9月に発売された『神経難病の病態・ケア・支援がトータルにわかる』は、神経難病のケアについてわかりやすくまとめた1冊。経過と症状に応じて患者さんをどう支えればよいのか、具体的に解説しています。
今回は特別に、試し読み記事を公開。テーマは「コミュニケーション機能障害」です。この機会にぜひチェックを!
神経難病看護とは:「難病とともに生きる」を支えるために
神経難病患者の療養行程:経過に応じた支援を考える
神経難病におけるコミュニケーション機能障害
日常生活や社会活動のなかで、必要な情報を取得・利用すること、意思表示をすることは、人々の基本的な権利の1つです。筋萎縮性側索硬化症(amyotrophic lateral sclerosis:ALS)や多系統萎縮症(multiple system atrophy:MSA)、脊髄小脳変性症(spinocerebellar degeneration:SCD)、パーキンソン病(Parkinson’s disease:PD)などの神経難病では、随意運動機能障害から音声機能や書字機能などが障害され、言語的コミュニケーションによる意思伝達に支障をきたします。
コミュニケーション機能障害は、生命維持に直結する問題ではないため、呼吸や栄養などに比べ優先順位が低くみられがちです。

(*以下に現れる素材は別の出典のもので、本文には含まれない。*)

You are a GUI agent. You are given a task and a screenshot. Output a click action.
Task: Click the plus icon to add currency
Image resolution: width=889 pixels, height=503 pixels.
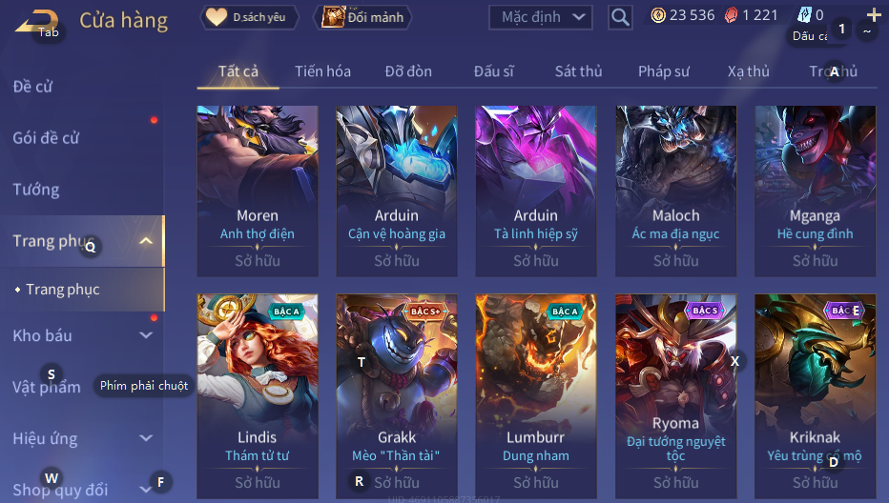pos(874,14)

しかし、難病とともに生きる人が、周囲の人と対話し、自分の意見を表出できるように支援することは、その人らしく生き、社会の一員として在(あ)ることを保証し、自律性と尊厳を維持するために重要なことです。
ここでは、難病患者のコミュニケーション機能障害の特徴と、障害された機能を代替するためのさまざまな拡大・代替コミュニケーション(augmentative and alternative communication:AAC)の手段と適用について述べます。
AACを導入し、病状が進行してもコミュニケーション機能を維持するためには、福祉制度の活用や、他の専門職種との連携が欠かせません。コミュニケーション支援にかかわる福祉制度と専門職の役割にも言及します。
思いを他者に伝えることは、その人らしく生きるうえで、重要な意味をもちます。患者さんが伝えようとしていることを時間をとって聴こうとし、受け止めることは、看護の基本です。しかし、臨床の場面では難しいこともあります。難病患者が「伝えられる」ことを維持継続するため、看護師の役割を改めて認識し、活動していきましょう。
症状の特徴や変化
言語コミュニケーションは、構音、呼吸、認知、運動など複数の機能が統合され、対象者との相互作用で成立するものです。神経難病では、構音、発声、書字、身体表現(ジェスチャー)などが段階的に障害され、言語コミュニケーションが阻害されます。進行性疾患であるため、意思表出ができなくなる前に対処法の選択肢を持てるよう、先をみすえた支援を行うことが重要です。
ALSの場合は構音器官(口唇、舌、軟口蓋、咽頭、喉頭など)の運動麻痺による構音障害や呼吸機能の低下から、発語が不明瞭になります。MSAやSCDなどの場合は運動失調性の構音障害が起こり、声の強さや間隔が不規則になります。
病態は異なっていても、神経難病におけるコミュニケーション機能障害の初期には「呂律が回らない」「聞き取りにくいと言われる」などの症状が出現します。
呼吸機能障害が進行すると、発声が難しくなってきます。人工呼吸器を装着し長期療養するALS患者の一部は、さまざまなAACを用いても意思疎通できなくなる状態(TLS[totally locked-in state]完全閉じ込め状態)になったという報告がありますが、長期間コミュニケーション機能が保たれる事例もあります。
呼吸・運動機能障害以外に、認知機能障害が理解や意思表出の困難につながる場合もあります。また、人工呼吸器装着に伴い、中耳炎による聴力障害が起こる場合もあるため、コミュニケーションが困難であることの背景までアセスメントする必要があります。
アセスメントのポイント
ALSの日常生活機能の評価として広く用いられているのは、ALSFRS-R(amyotrophic lateral sclerosis functional rating scale-revised:改訂ALS機能評価尺度)です。このうち、言語機能と書字機能の2つが、コミュニケーション能力に関連した項目です。
また、病状が進行し何らかのAACを導⼊している場合は、意思伝達能力障害stage分類を用いてアセスメントできます1)。